Les toits étaient autrefois recouverts de tuiles en terre cuite, typiques de la région. Les ruines de deux églises orthodoxes grecques, l’église supérieure (Taxiarhes) et l’église inférieure (Panayia Pyrgiotissa), dominent le paysage. Ces édifices religieux, bien que partiellement en ruines, conservent des éléments architecturaux notables, tels que des fresques murales et des inscriptions en grec.

Les églises présentent des caractéristiques architecturales byzantines, avec des dômes et des arcs en plein cintre. Les intérieurs étaient richement décorés de fresques et d’icônes, dont certaines sont encore visibles malgré les ravages du temps. Les sols en mosaïque témoignent de l’artisanat raffiné de l’époque.

église abandonnée de Kayaköy

Les chapelles plus petites, disséminées dans le village, servaient de lieux de culte pour les familles ou les quartiers. Les rues, bien qu’envahies par la végétation, révèlent l’organisation urbaine du village.

Les ruelles étroites et sinueuses étaient conçues pour faciliter la circulation piétonne et protéger du vent. Les places publiques servaient de lieux de rassemblement pour les habitants. Les fontaines publiques, alimentées par des sources naturelles, étaient essentielles pour l’approvisionnement en eau. Certaines conservent encore des inscriptions indiquant leur date de construction. Les bâtiments communautaires, tels que les écoles et les ateliers, reflètent l’importance accordée à l’éducation et à l’artisanat.

Les écoles témoignent de l’alphabétisation et de la culture de la communauté grecque orthodoxe. Les ateliers d’artisans indiquent une économie locale basée sur le travail du bois, de la pierre et du textile.

Déclin et abandon

Après le départ forcé de ses habitants grecs en 1923, Kayaköy est resté inoccupé. Les tentatives de repeuplement par des musulmans déplacés de Grèce ont échoué, en partie à cause de la réputation du village comme étant hanté. Les rumeurs de présences fantomatiques des anciens habitants grecs ont dissuadé de nombreux nouveaux arrivants de s’y installer. De plus, le séisme de 1957 a causé des dommages aux structures déjà fragilisées, scellant le destin de Kayaköy en tant que ville fantôme.

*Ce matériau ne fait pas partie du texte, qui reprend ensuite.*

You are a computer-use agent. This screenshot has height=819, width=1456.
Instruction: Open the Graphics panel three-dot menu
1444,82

façade maison abandonnée de Kayaköy

Kayaköy aujourd’hui

Aujourd’hui, Kayaköy est préservé en tant que musée à ciel ouvert et monument historique. Les visiteurs peuvent explorer les ruines, se promener dans les rues désertes et ressentir l’atmosphère du village.

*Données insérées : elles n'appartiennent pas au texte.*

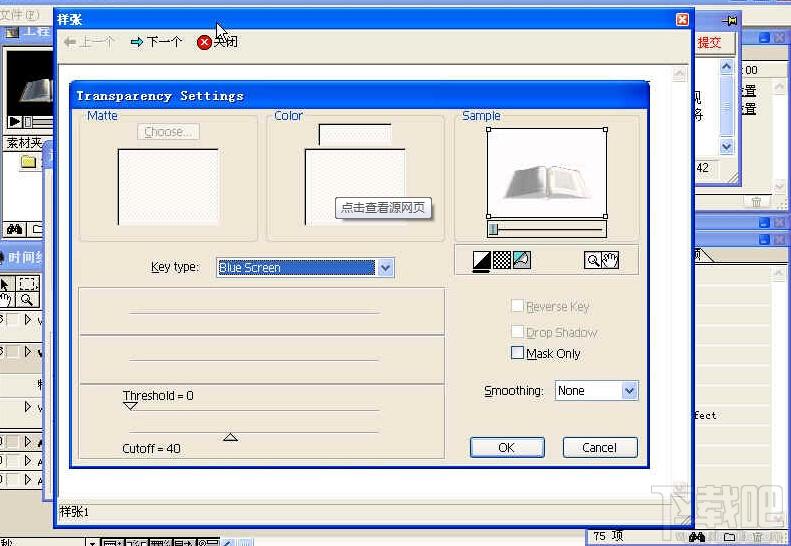Expand the first video track triangle
This screenshot has width=791, height=546.
click(x=28, y=319)
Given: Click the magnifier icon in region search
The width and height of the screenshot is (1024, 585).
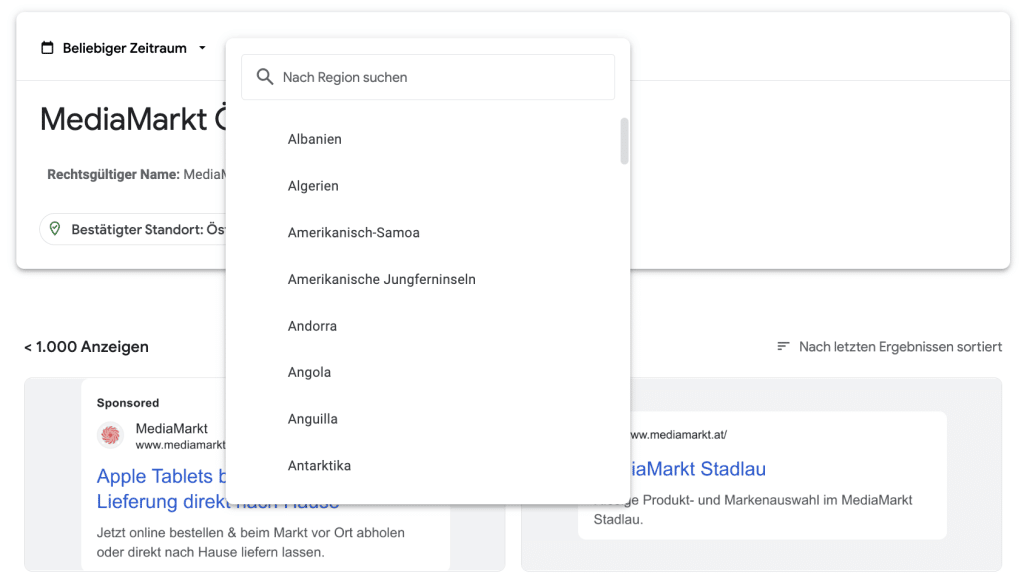Looking at the screenshot, I should click(265, 77).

Le site est protégé par le gouvernement turc, et des efforts sont en cours pour conserver les structures restantes. Bien que certaines maisons aient été restaurées et soient actuellement occupées, la majorité du village reste en ruines, offrant un aperçu poignant d’un passé révolu.

Kayaköy a également inspiré des œuvres culturelles, notamment le roman « Oiseaux sans ailes » de Louis de Bernières, qui dépeint la vie dans un village fictif basé sur Kayaköy. De plus, le village a servi de décor pour des scènes du film « La Promesse d’une vie » réalisé par Russell Crowe en 2014.